For nearly two years, since the onset of Israel’s war on Gaza, Palestinian journalist Anas Jamal Al-Sharif remained a prominent figure in international news coverage, one of the few voices to break through the media blockade, exposing to the world the Israeli starvation policy and atrocities.

Yet that voice, always rising from beneath the rubble, became one the Israeli occupation forces sought to silence. The military repeatedly targeted Al-Sharif with smear campaigns, accusing him of ties to resistance factions, allegations he consistently and firmly denied.

Who’s Anas Al-Sharif?

  • Anas Jamal Al-Sharif was born on December 3, 1996, in the Jabalia refugee camp in northern Gaza. He grew up amid Israel’s repeated wars, spending his childhood navigating the crowded alleyways of the camp.
  • He was educated in schools run by the United Nations Relief and Works Agency for Palestine Refugees (UNRWA) and the Palestinian Ministry of Education. In 2014, he enrolled at Al-Aqsa University to study Radio and Television, graduating in 2018.
  • Al-Sharif began his media career as a volunteer with the Shamal Media Network before joining Al Jazeera as a correspondent in Gaza.
  • Based in Jabalia and Gaza City amid devastation and Israeli-made famine, he brought to the world’s attention unprecedented scenes: children crying from hunger at night, mothers searching through rubble for food, and school tents turned into shelters for thousands of displaced people enduring cold, insects, and disease.
  • To overcome the media blockade, Al-Sharif frequently climbed rooftops of homes and hospitals in search of an internet signal to broadcast his reports. In one broadcast, he described the dire situation: “What pains me most is not only the bombing, but seeing a child fall asleep crying from hunger after not finding a single meal all day.”
  • He documented the Israeli military’s repeated and deliberate targeting of UNRWA schools and hospitals, as well as densely populated civilian areas.
    In recognition of his courage in documenting war crimes and his commitment to providing firsthand testimony of Palestinian civilians’ suffering amid bombardment and famine, Amnesty International Australia awarded him the “Human Rights Defender” prize last year.
  • Due to the impact of his reporting, the Israeli occupation forces included Al-Sharif among their media targets. Since the outbreak of the ongoing assault, they have repeatedly accused him of affiliation with Hamas in an attempt to justify targeting him, claims he has consistently denied.

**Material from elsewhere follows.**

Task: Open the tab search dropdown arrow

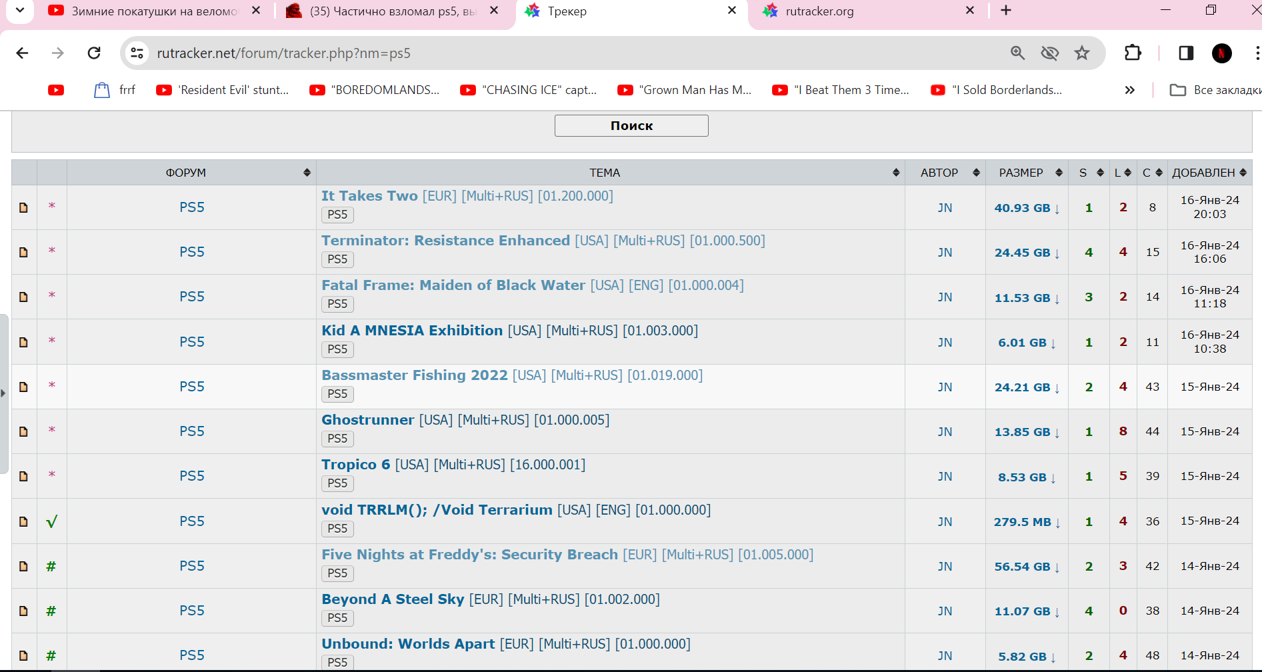Action: pyautogui.click(x=19, y=11)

  • On December 11, 2023, Israeli airstrikes hit Al-Sharif’s family home in Jabalia, killing his father.
  • In response to the campaign against him, Al-Sharif stated on social media: “The Israeli army spokesperson has launched a campaign of threats and incitement against me due to my work with Al Jazeera. I am a journalist without political affiliations, and my sole mission is to report the truth from the ground impartially.”

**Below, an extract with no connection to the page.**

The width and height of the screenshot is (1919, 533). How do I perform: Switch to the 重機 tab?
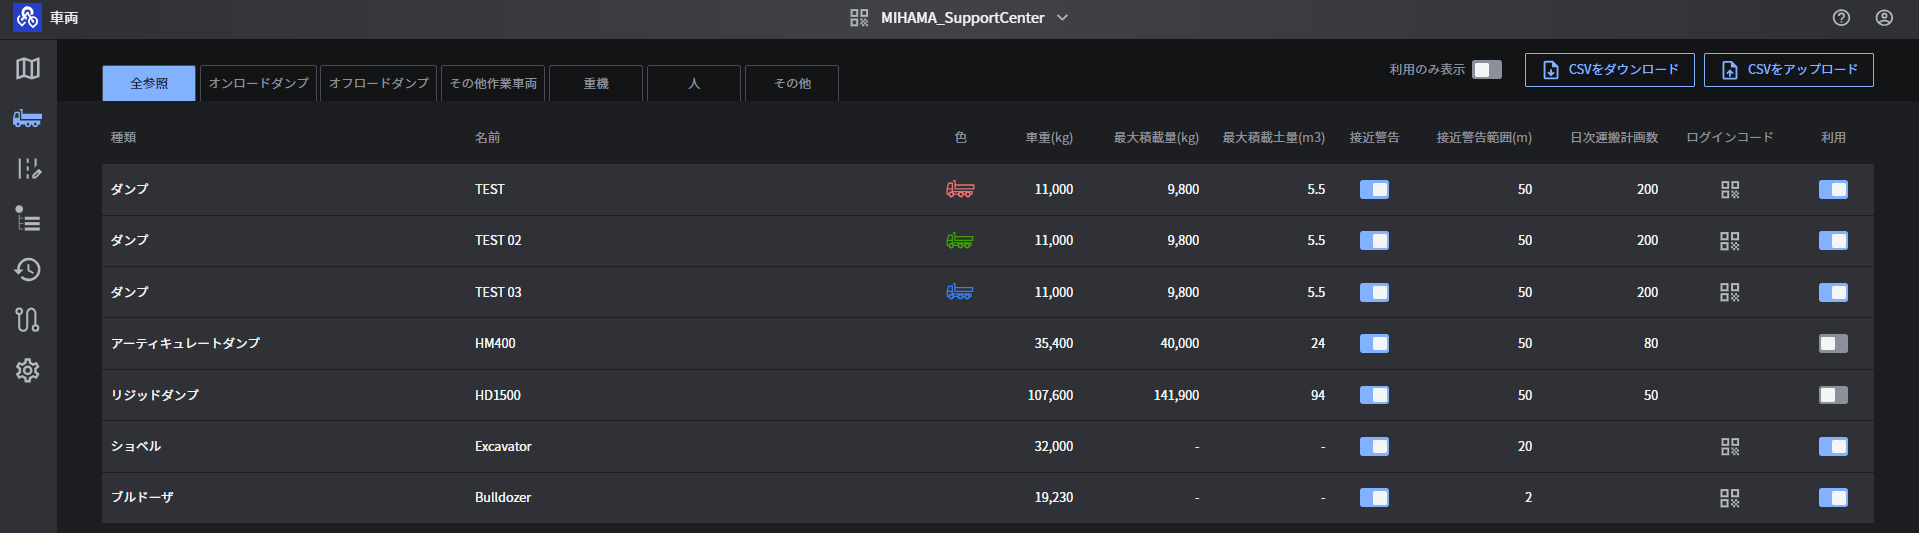pos(596,83)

  • In July 2023, United Nations Special Rapporteur on Freedom of Opinion and Expression, Irene Khan, condemned the threats and accusations against Al-Sharif, warning that they placed his life at risk.
  • Khan criticized Israel’s labeling of journalists as “terrorists” as baseless and urged the international community to prevent such targeting, emphasizing that the killing and detention of journalists is a tactic to suppress the truth.

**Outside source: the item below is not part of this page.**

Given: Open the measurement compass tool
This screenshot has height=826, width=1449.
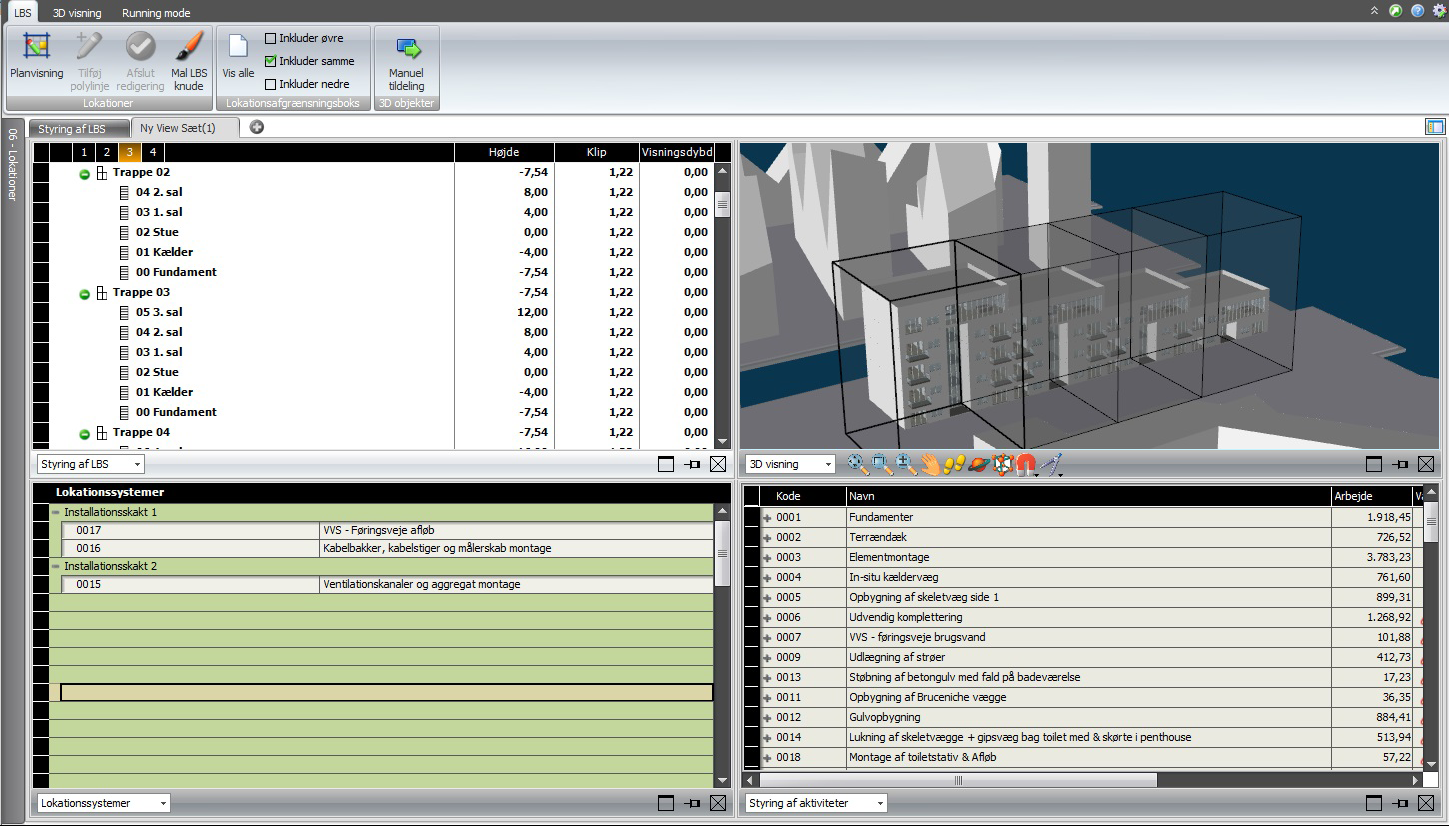Looking at the screenshot, I should click(1049, 463).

  • At the end of July, Al Jazeera issued a statement condemning the Israeli military’s incitement against its journalists in Gaza, particularly against Al-Sharif, denouncing ongoing campaigns against its staff since the start of the assault.
  • Observers assert that a courageous and vocal journalist like Al-Sharif is intolerable to Israel, especially amid its preparations for a new phase of military operations in Gaza.
  • His assassination, alongside his colleagues, coincided with Israel’s plans to occupy Gaza City as part of a plan approved by the Israeli occupation last week.